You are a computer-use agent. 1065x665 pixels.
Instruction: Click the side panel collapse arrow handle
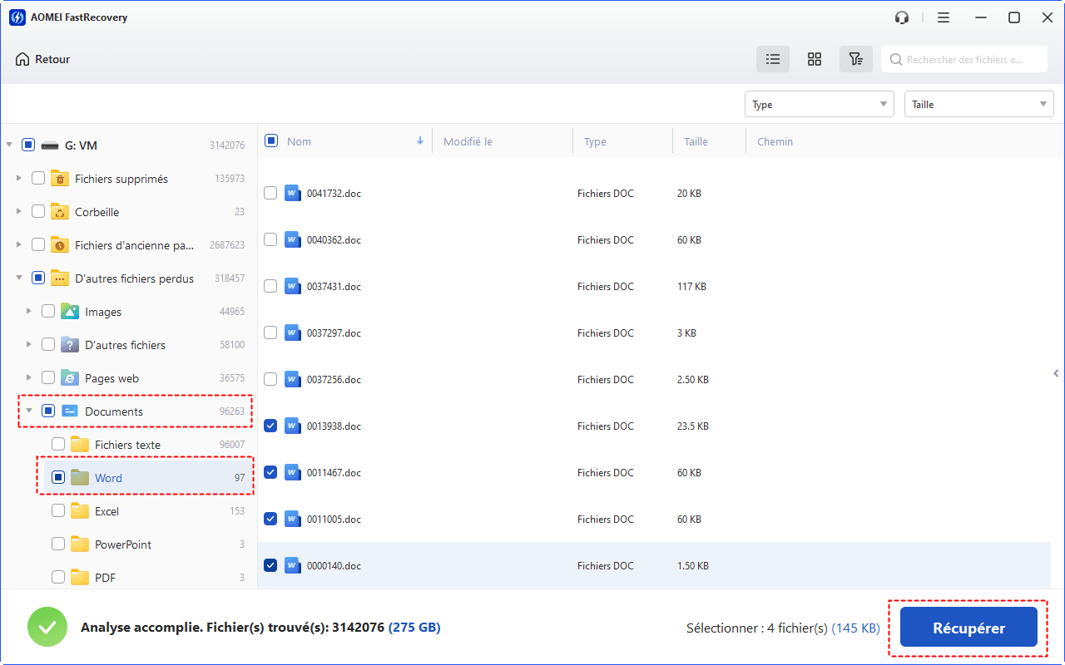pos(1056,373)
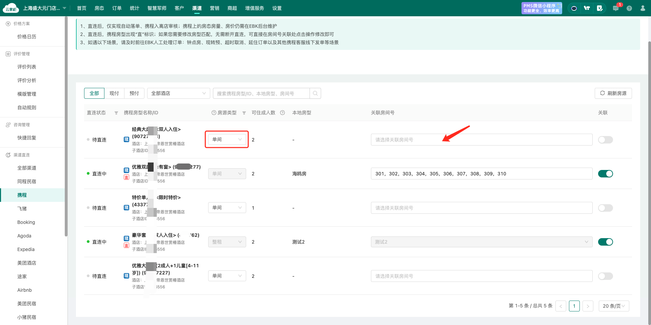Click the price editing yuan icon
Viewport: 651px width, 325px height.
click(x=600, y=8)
==
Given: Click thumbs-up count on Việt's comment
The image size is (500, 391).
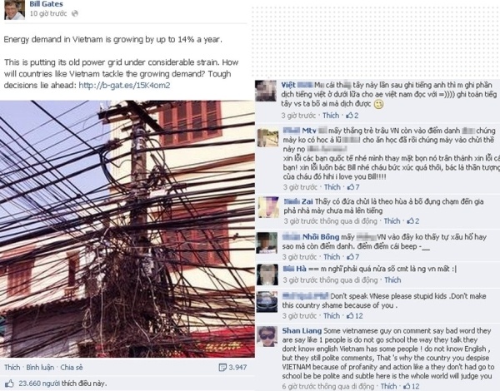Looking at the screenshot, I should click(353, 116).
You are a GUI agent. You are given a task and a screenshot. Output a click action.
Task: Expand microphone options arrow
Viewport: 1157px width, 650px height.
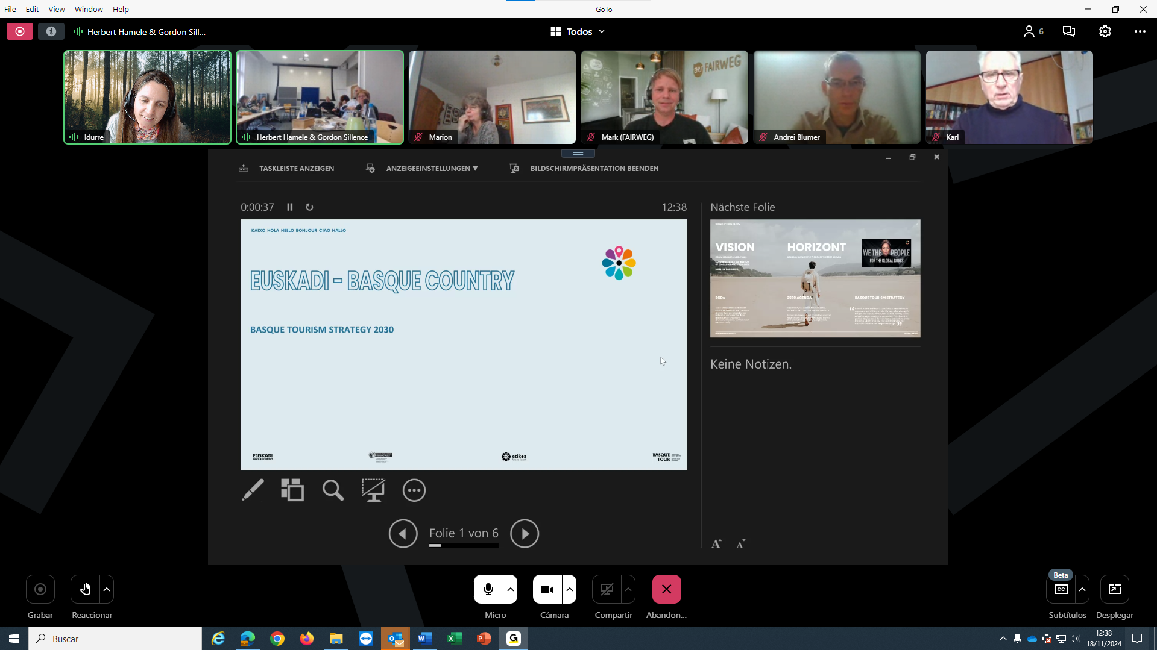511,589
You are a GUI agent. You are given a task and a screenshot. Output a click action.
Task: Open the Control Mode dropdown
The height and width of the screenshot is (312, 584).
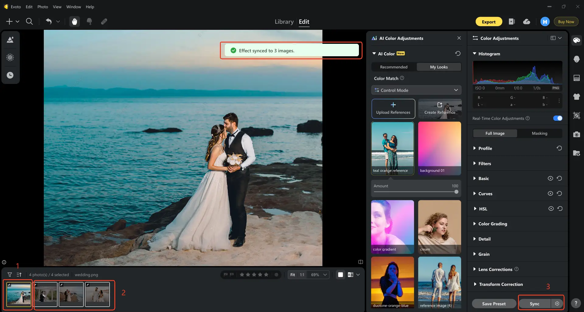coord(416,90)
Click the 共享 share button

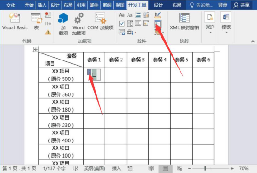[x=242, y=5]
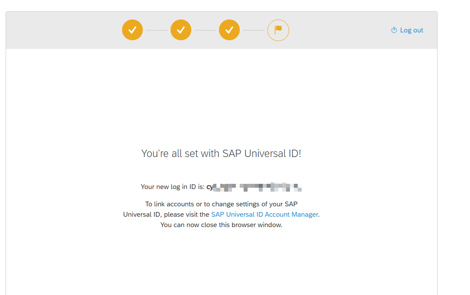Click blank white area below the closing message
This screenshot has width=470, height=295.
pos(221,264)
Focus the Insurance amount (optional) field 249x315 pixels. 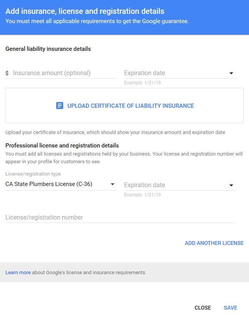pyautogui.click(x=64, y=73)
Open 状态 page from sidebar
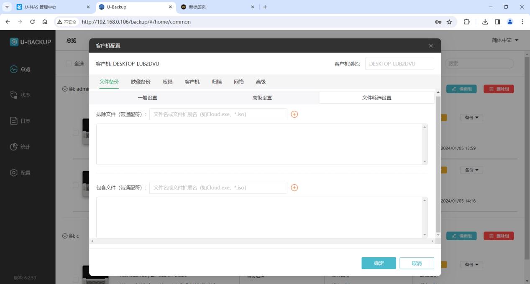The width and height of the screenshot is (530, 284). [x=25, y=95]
--
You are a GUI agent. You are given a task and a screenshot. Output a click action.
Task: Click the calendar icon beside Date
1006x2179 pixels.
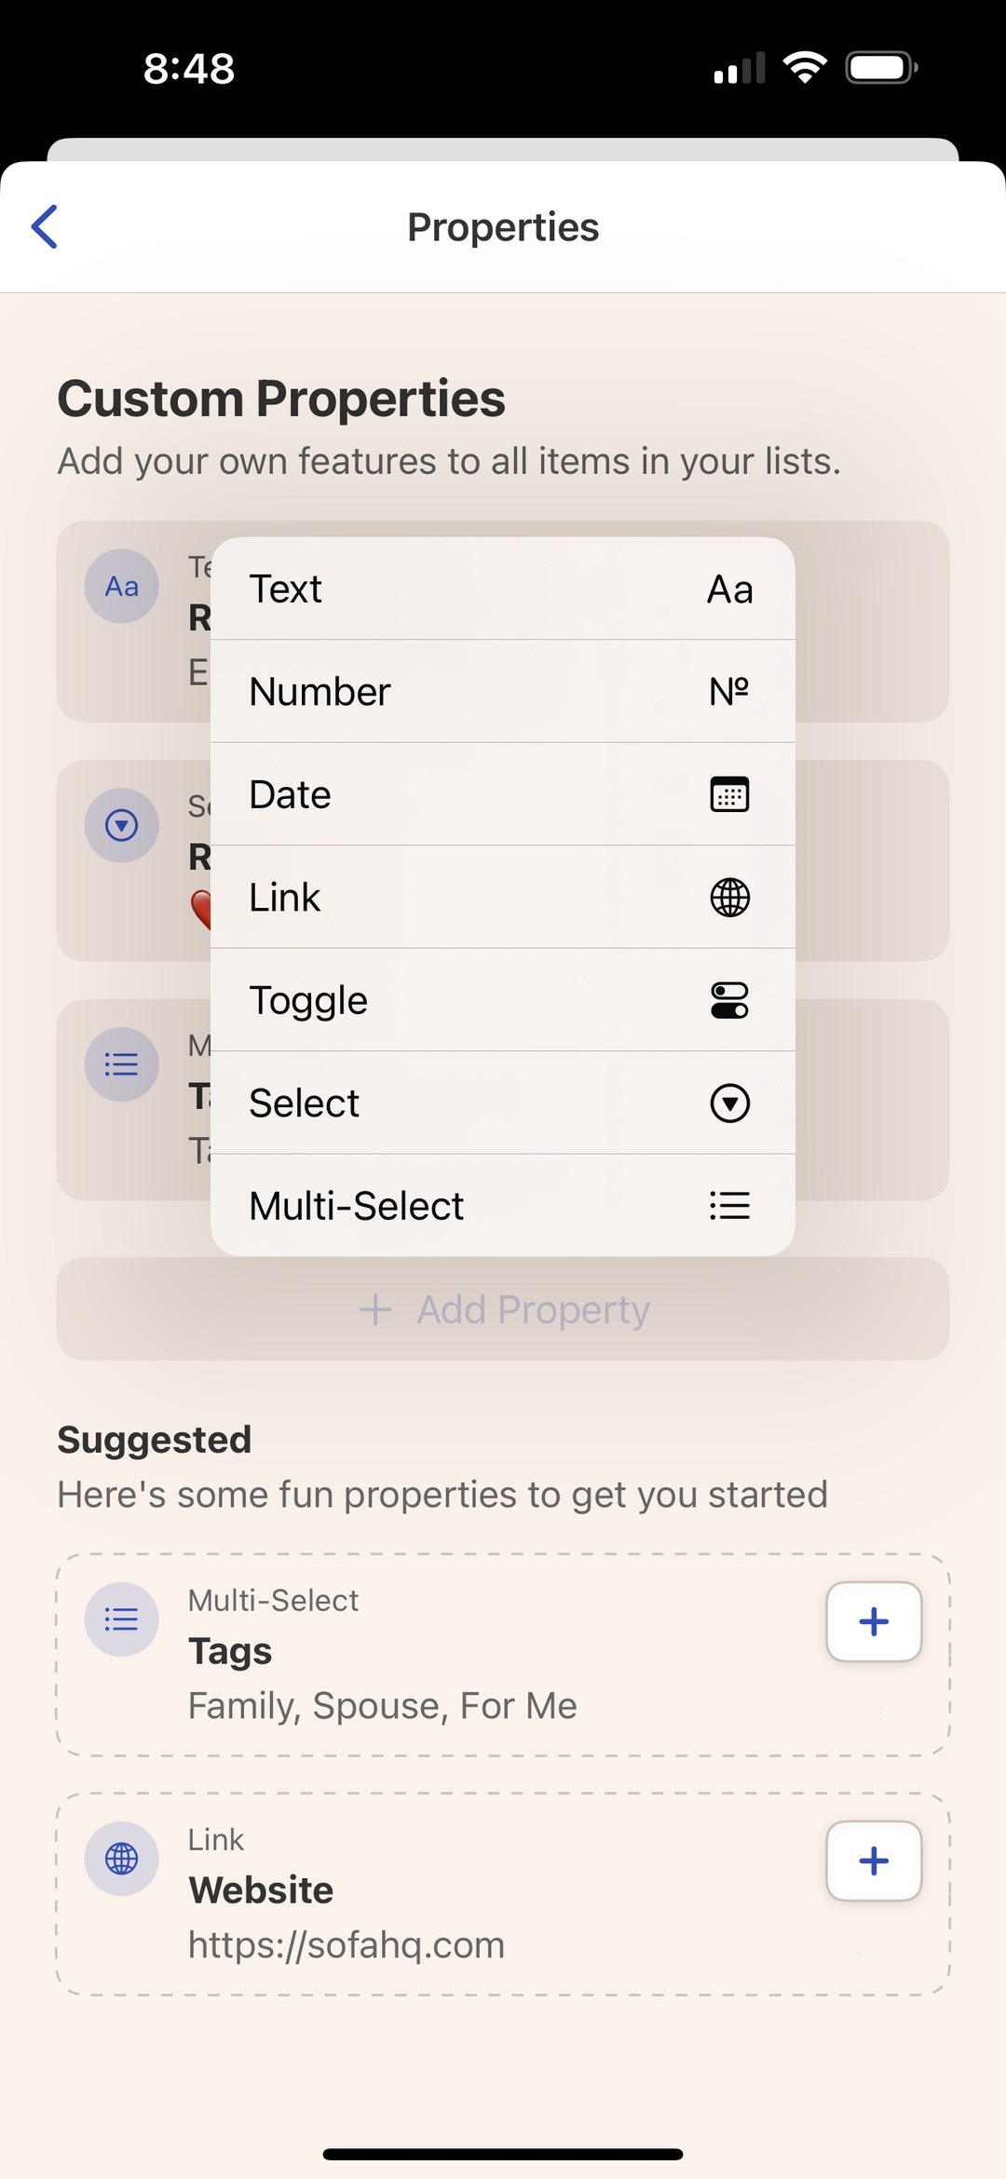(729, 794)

Instructions to follow:
Convert the lines from the one containing "You are a computer-use" up to and including the one containing "click(x=600, y=8)" into a Markdown table with the columns No. and Text, numbering each row and omitting any blank lines. Leave the pictures out of the table.

Result of the task:
| No. | Text |
|---|---|
| 1 | You are a computer-use agent. 1065x665 pixels. |
| 2 | Instruction: Click the side panel collapse arrow handle |
| 3 | pos(1056,373) |
| 4 | Click the price editing yuan icon |
| 5 | Viewport: 651px width, 325px height. |
| 6 | click(x=600, y=8) |